» **Problem statement**
Write out again, word for word, the records from the line with "Click the Note column header" up to and including the line with "[x=138, y=18]". Leave the pictures out.
┌────────
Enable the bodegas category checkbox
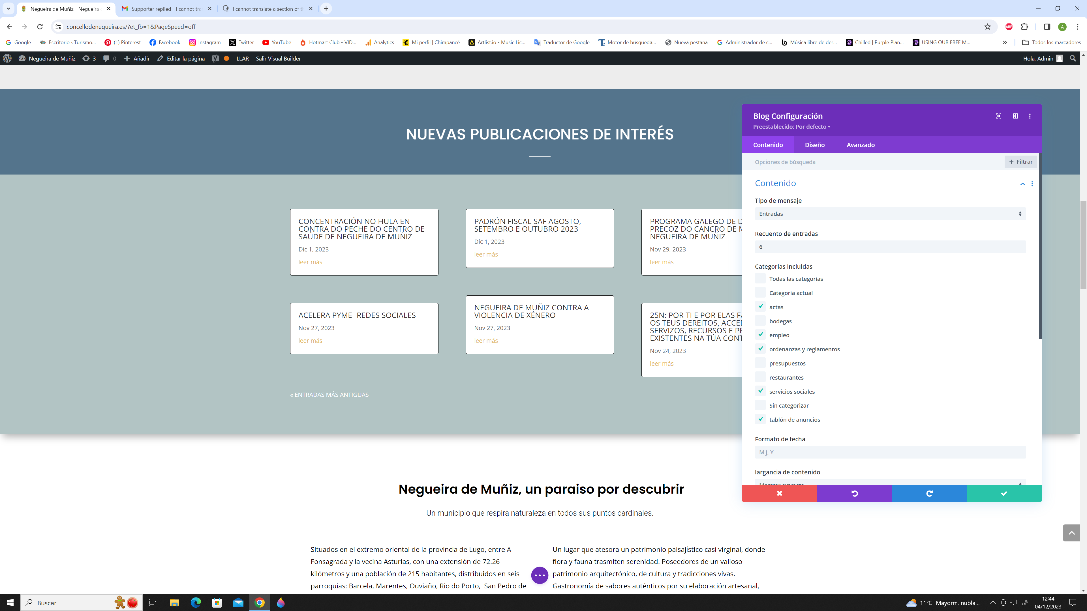Image resolution: width=1087 pixels, height=611 pixels. tap(760, 321)
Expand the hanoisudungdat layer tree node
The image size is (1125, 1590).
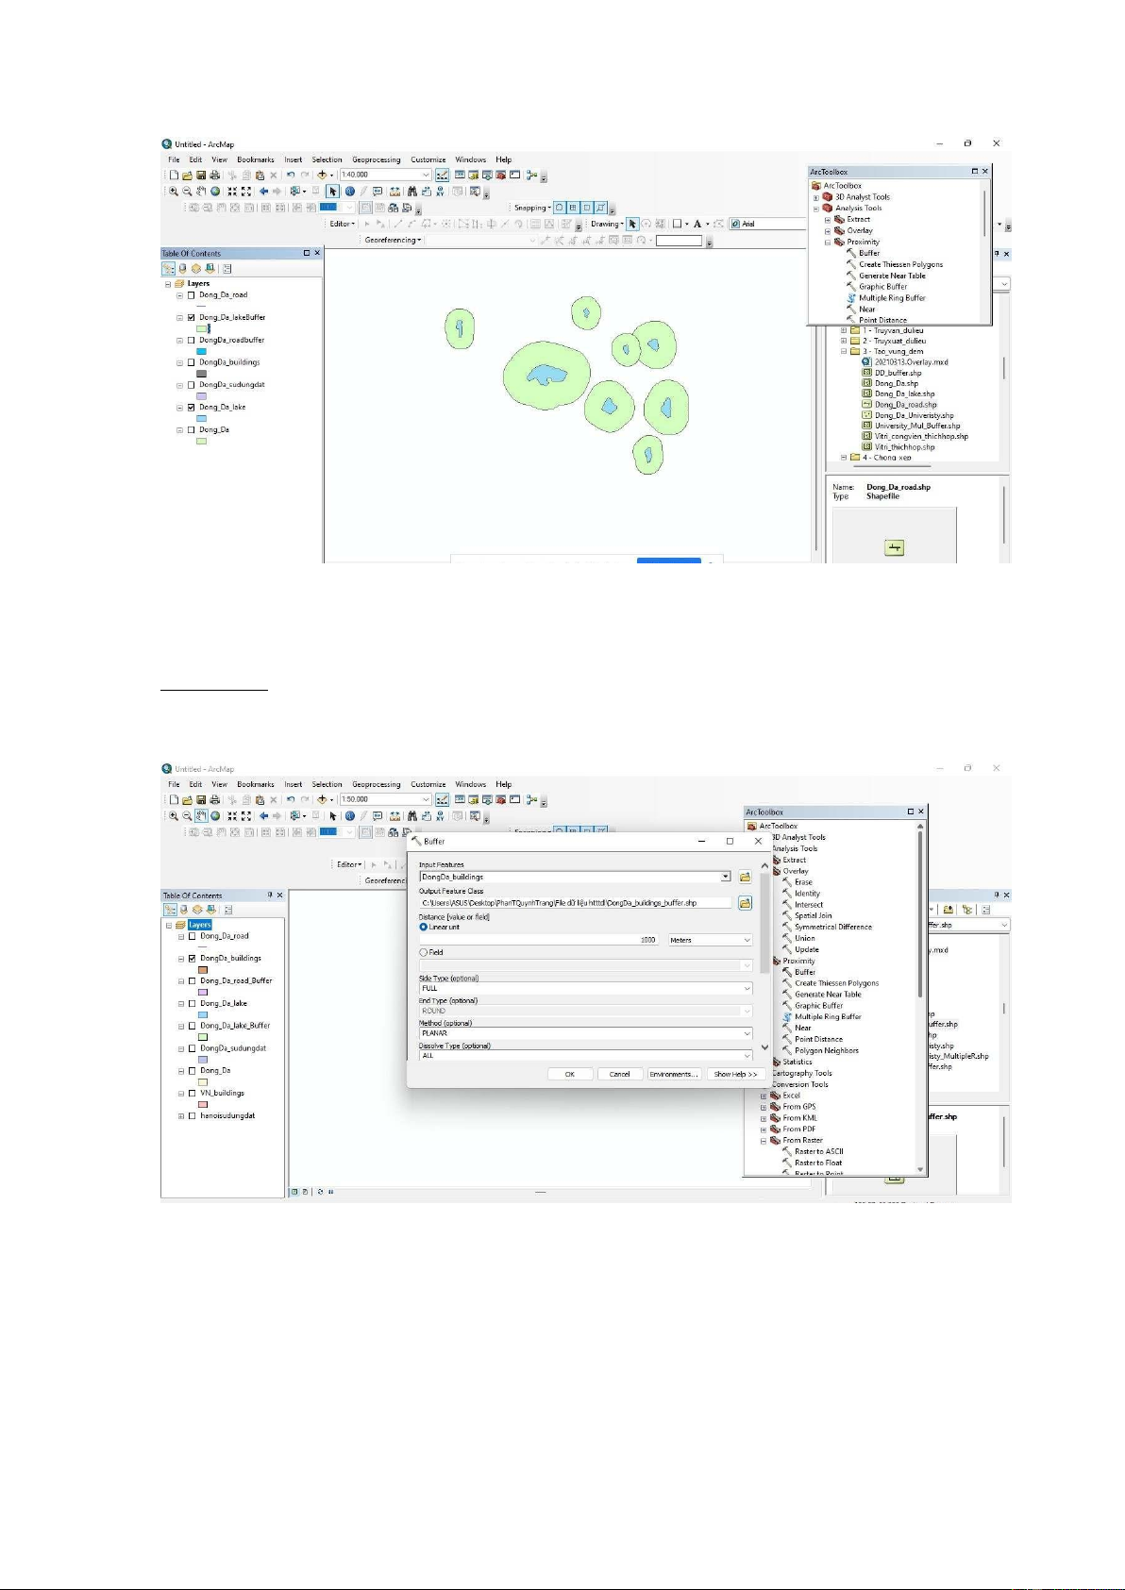pos(181,1116)
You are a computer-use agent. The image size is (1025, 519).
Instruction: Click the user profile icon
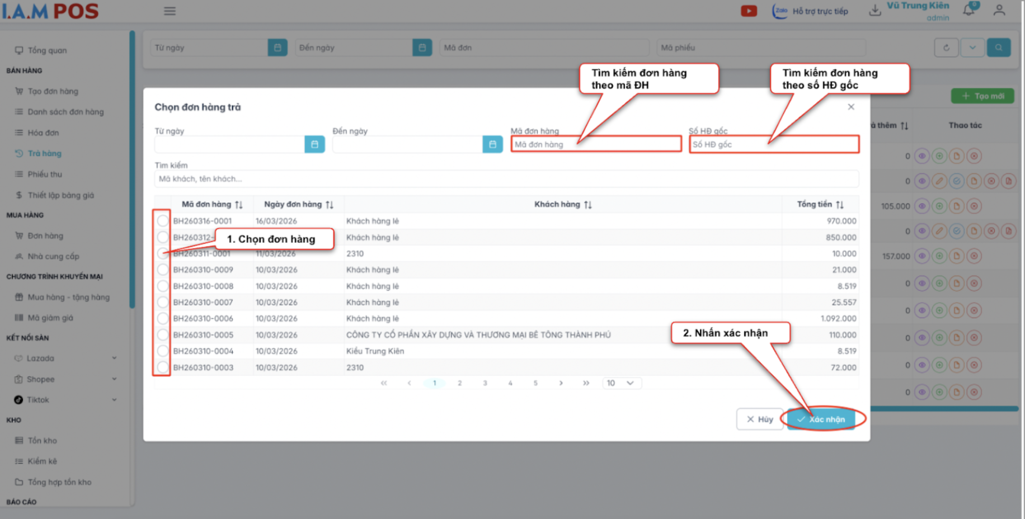pyautogui.click(x=999, y=10)
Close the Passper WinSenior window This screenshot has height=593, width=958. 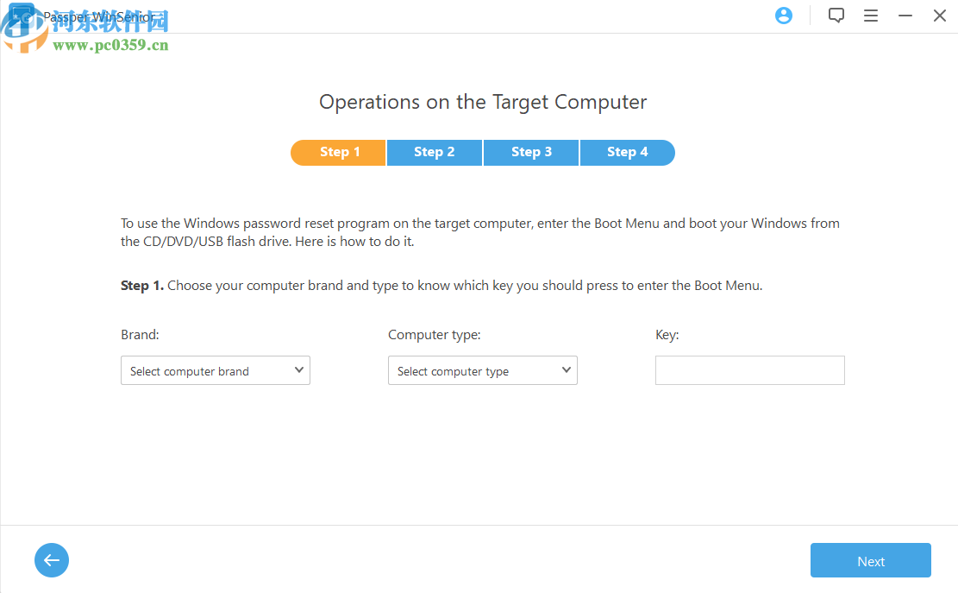click(x=940, y=16)
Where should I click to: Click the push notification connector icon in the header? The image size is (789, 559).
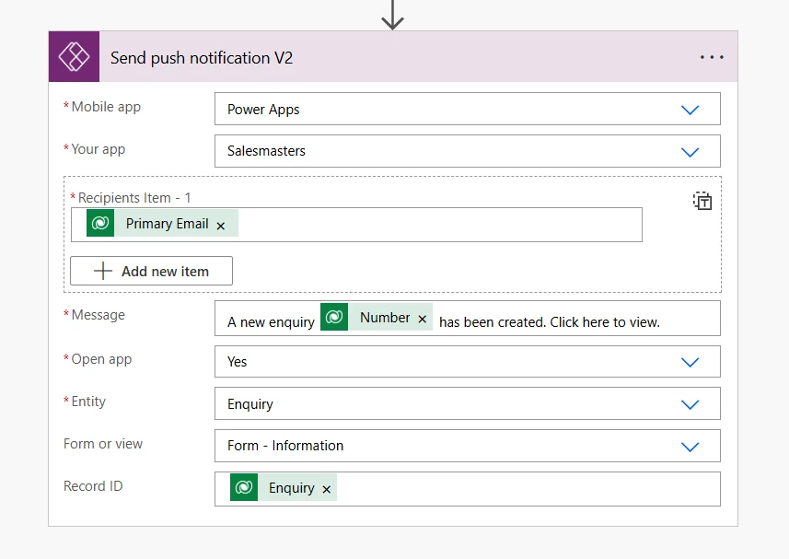coord(74,56)
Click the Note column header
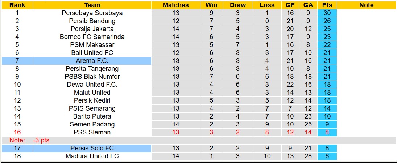The width and height of the screenshot is (397, 163). click(366, 5)
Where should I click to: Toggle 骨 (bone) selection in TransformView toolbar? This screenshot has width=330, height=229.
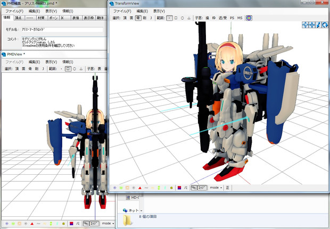[x=138, y=18]
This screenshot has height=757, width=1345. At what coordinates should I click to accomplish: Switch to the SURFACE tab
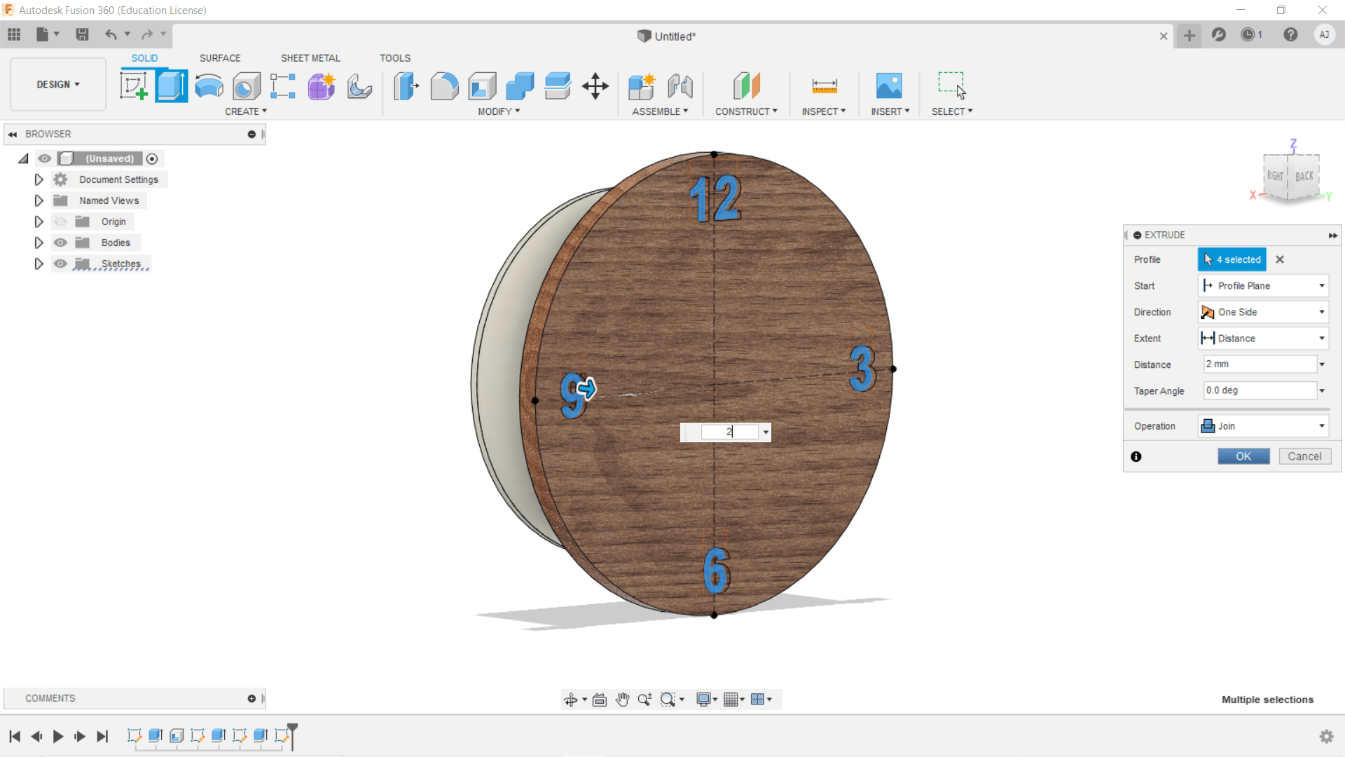(x=219, y=58)
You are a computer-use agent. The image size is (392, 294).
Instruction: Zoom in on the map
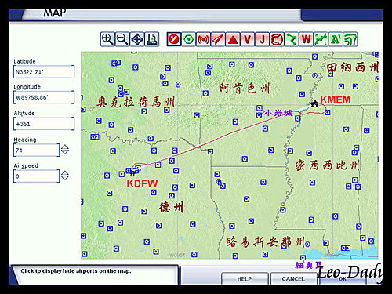(x=107, y=39)
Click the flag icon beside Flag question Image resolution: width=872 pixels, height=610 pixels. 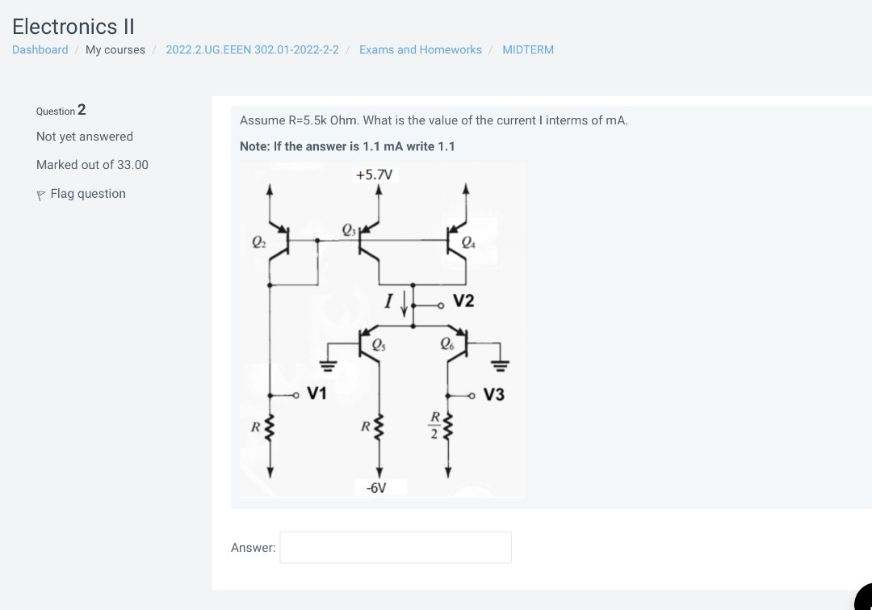(x=40, y=194)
└────────
» **Right answer**
Click the Note column header
The width and height of the screenshot is (397, 163). click(366, 5)
Where should I click to: Toggle 骨 (bone) selection in TransformView toolbar? This screenshot has width=330, height=229.
[x=138, y=18]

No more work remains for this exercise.